Task details: Without skipping anything, print all of the data exactly.

....................

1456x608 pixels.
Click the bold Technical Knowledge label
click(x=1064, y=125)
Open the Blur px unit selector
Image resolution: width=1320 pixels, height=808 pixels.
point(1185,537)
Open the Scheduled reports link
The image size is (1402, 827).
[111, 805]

....................

Exercise output:
1456x608 pixels.
Click the bold Technical Knowledge label
click(x=1064, y=125)
Open the Blur px unit selector
Image resolution: width=1320 pixels, height=808 pixels.
point(1185,537)
Open the Scheduled reports link
The image size is (1402, 827).
[111, 805]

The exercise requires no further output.